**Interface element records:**
--
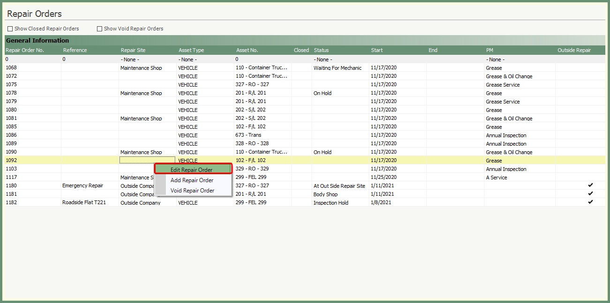Select repair order row 1068
Screen dimensions: 610x303
coord(11,68)
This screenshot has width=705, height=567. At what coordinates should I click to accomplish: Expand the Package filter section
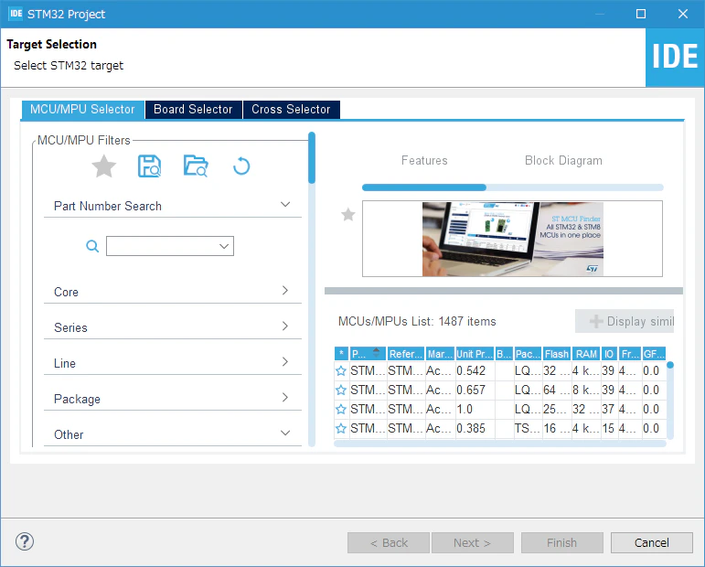pos(173,399)
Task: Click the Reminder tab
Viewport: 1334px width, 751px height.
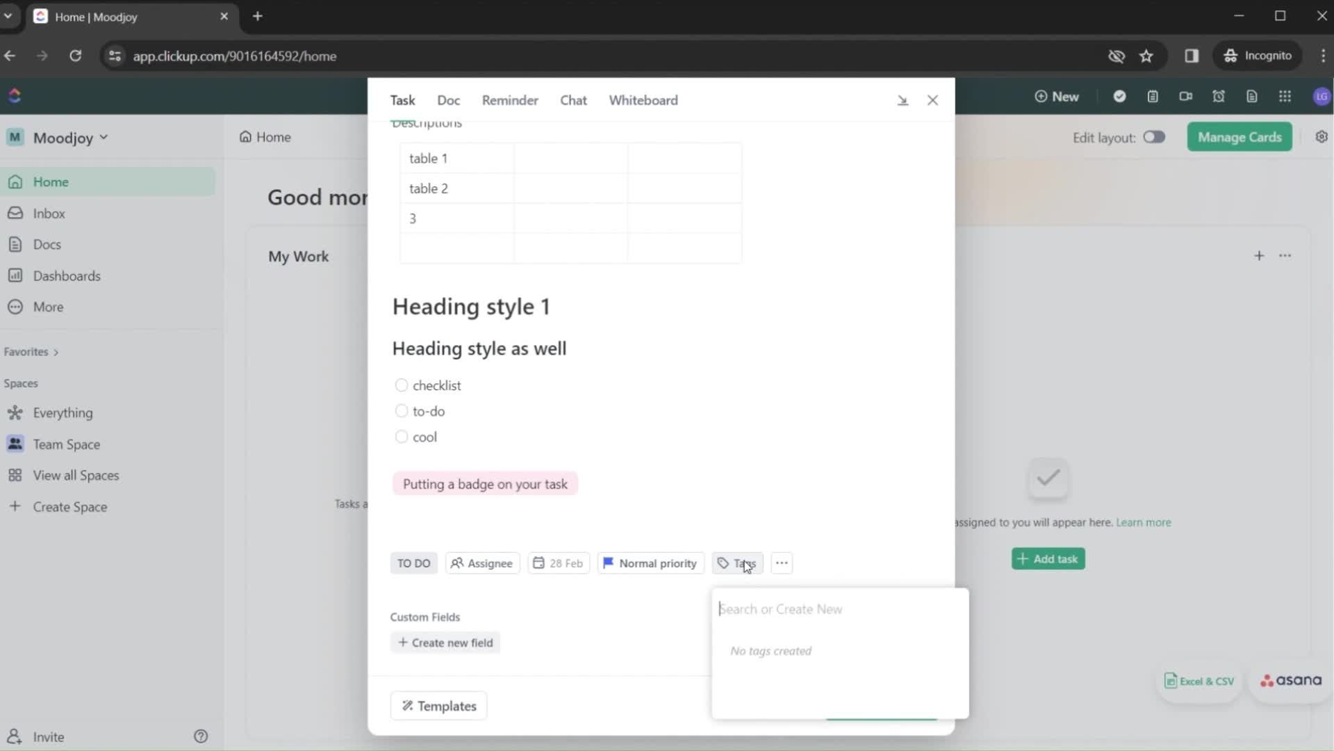Action: click(x=511, y=100)
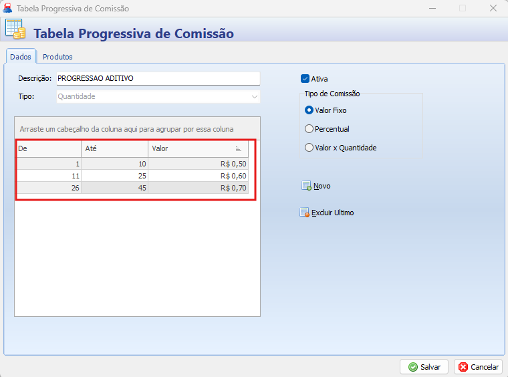Viewport: 508px width, 377px height.
Task: Click the Descrição text field
Action: tap(158, 78)
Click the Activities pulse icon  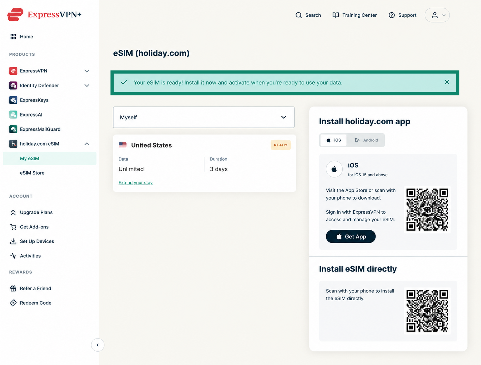pos(13,256)
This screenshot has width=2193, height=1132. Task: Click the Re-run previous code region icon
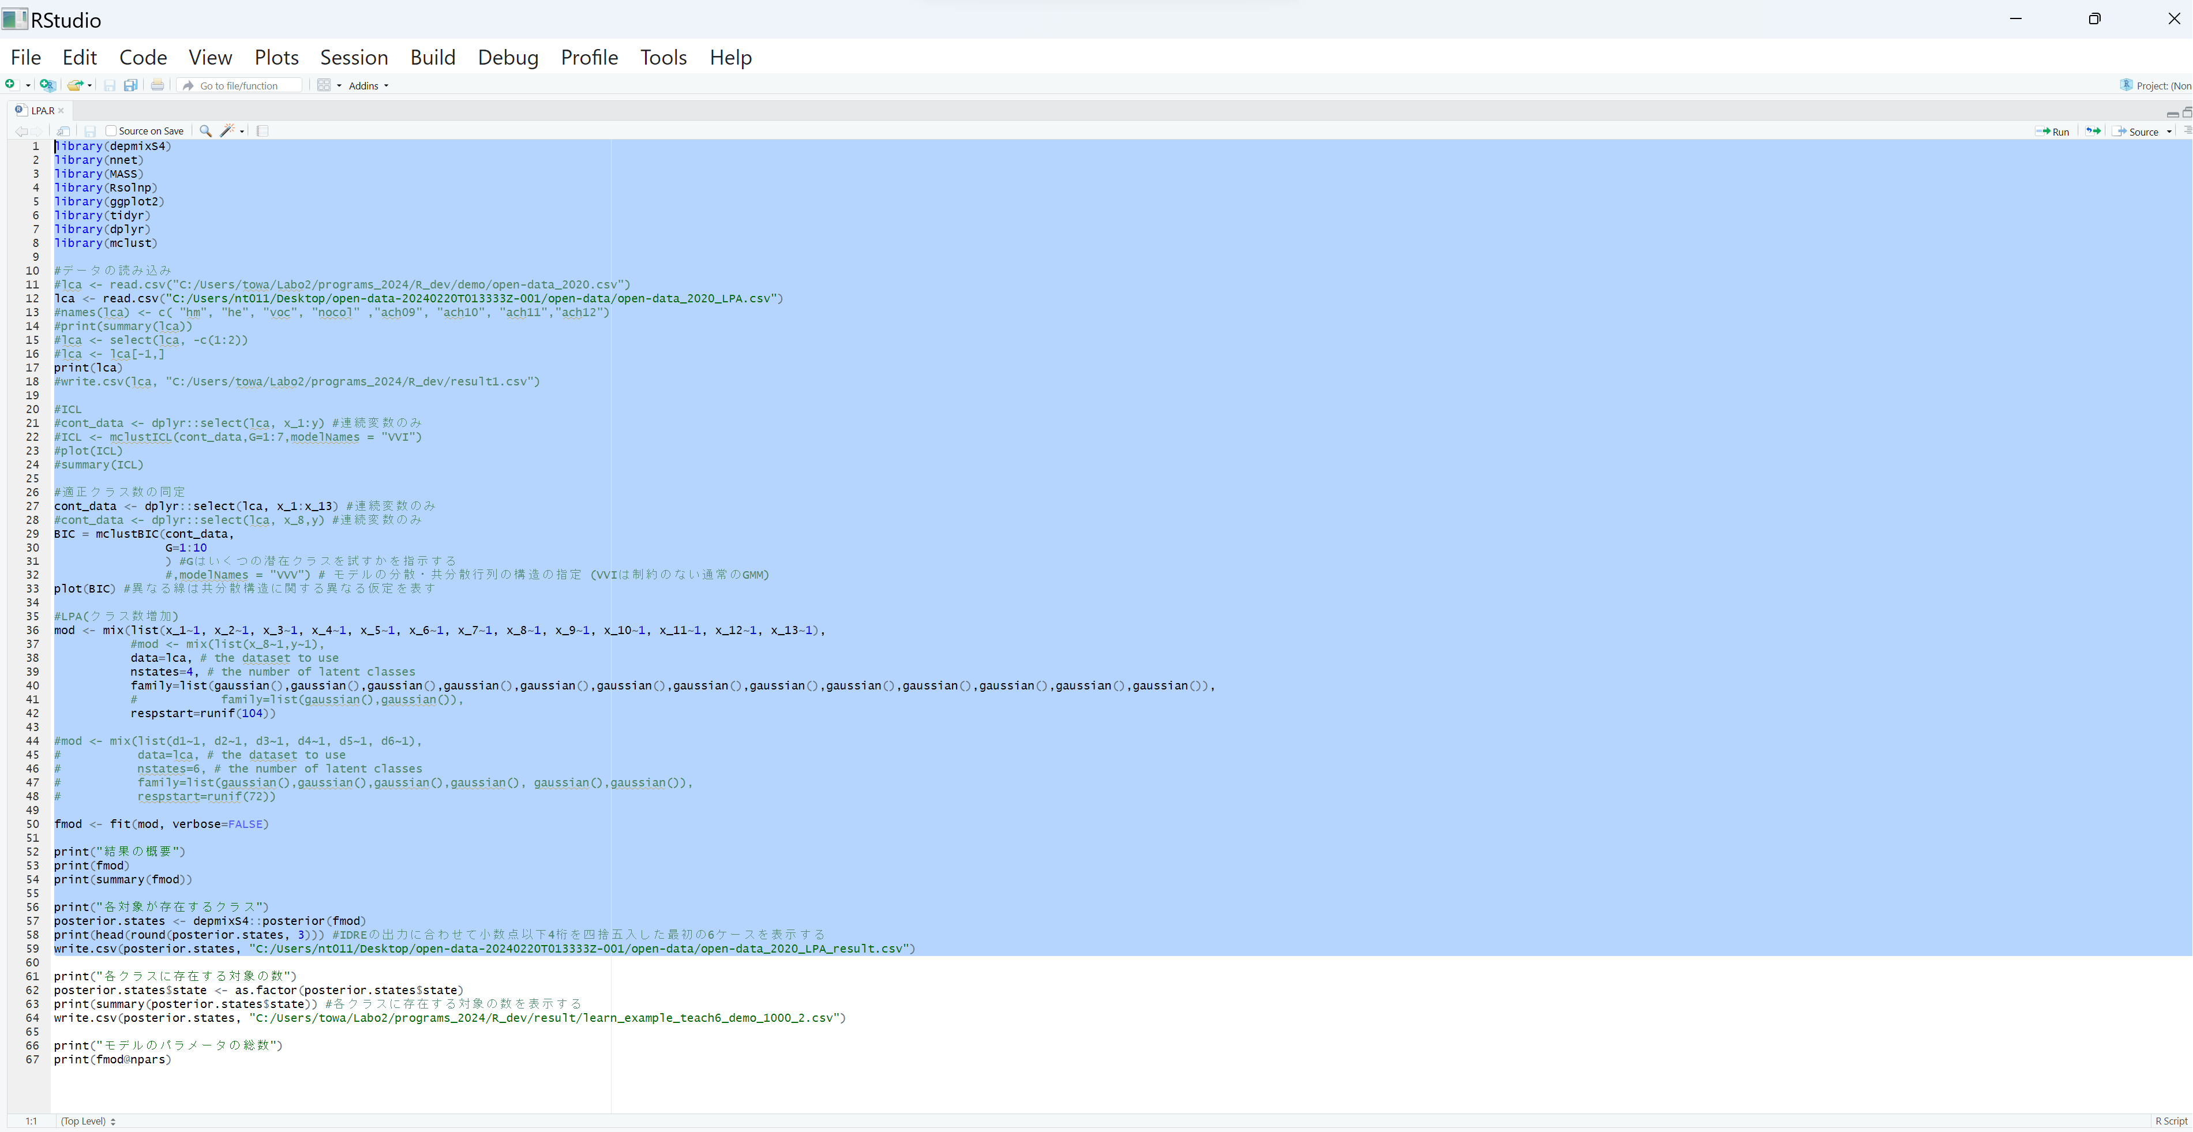(2093, 131)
--
**SET EXERCISE:** Copy out each line of the items above that contains the string "Task". The match must respect case.

**RIGHT ANSWER:**
Task: Click the Reminder tab
Task: Click the Descrição text field
This screenshot has width=2193, height=1132. Task: Click the Re-run previous code region icon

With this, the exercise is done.